I know I’m not alone in this. I can tell from the comment sections of those same infuriating posts that this is wearing many of us down. The irony is that even as  I complain about people like Beck and Coulter getting far too much airtime, positing that if they weren’t given so much attention they wouldn’t be able to sway the sheep so easily, online news outlets are giving them more attention, and I, in turn, am giving them MY attention. And it doesn’t stop there. I occasionally am so outraged that I forward the link to my friends and colleagues, giving those same people who should be ignored even more attention!

I understand that we must remain vigilant against intolerance, fear, hate, and prejudice. I am thankful that I know what the real “evildoers” look like and that I know what they have to say, however, I have long been aware of the Ku Klux Klan and I don’t need to see interminable video of their cross-burning  events to maintain that awareness. I further understand that it’s my responsibility to filter what I allow in to my perception on a daily basis, but when The Huffington Post chooses to put headlines like: “Commandant Beck Not Joking Anymore”  on the front page, I find it easier to  look away from a bad car crash on the highway.
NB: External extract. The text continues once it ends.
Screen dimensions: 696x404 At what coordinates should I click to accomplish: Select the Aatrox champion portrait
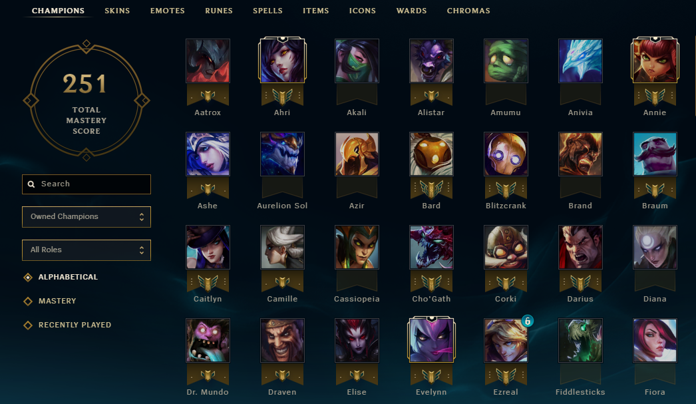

I know there’s a great deal of interest in this sort of thing just judging from the sheer number of comments such a post will garner, but it bothers me that news sources I’m addicted to which I expect to maintain their poise and position above the fray, sometimes fall victim to sensationalizing a story with its headlines, or worse, running a piece merely because of its outrageousness (such as anything Rush Limbaugh has to say).

I’m not in any way suggesting content be eliminated, but just as in the old days of newsprint journalism, certain stories deserve Page 1 status and others belong just before the Sports Section. For legitimate news, this continues to be a better rule of thumb than the TV news mantra, “If it bleeds, it leads.”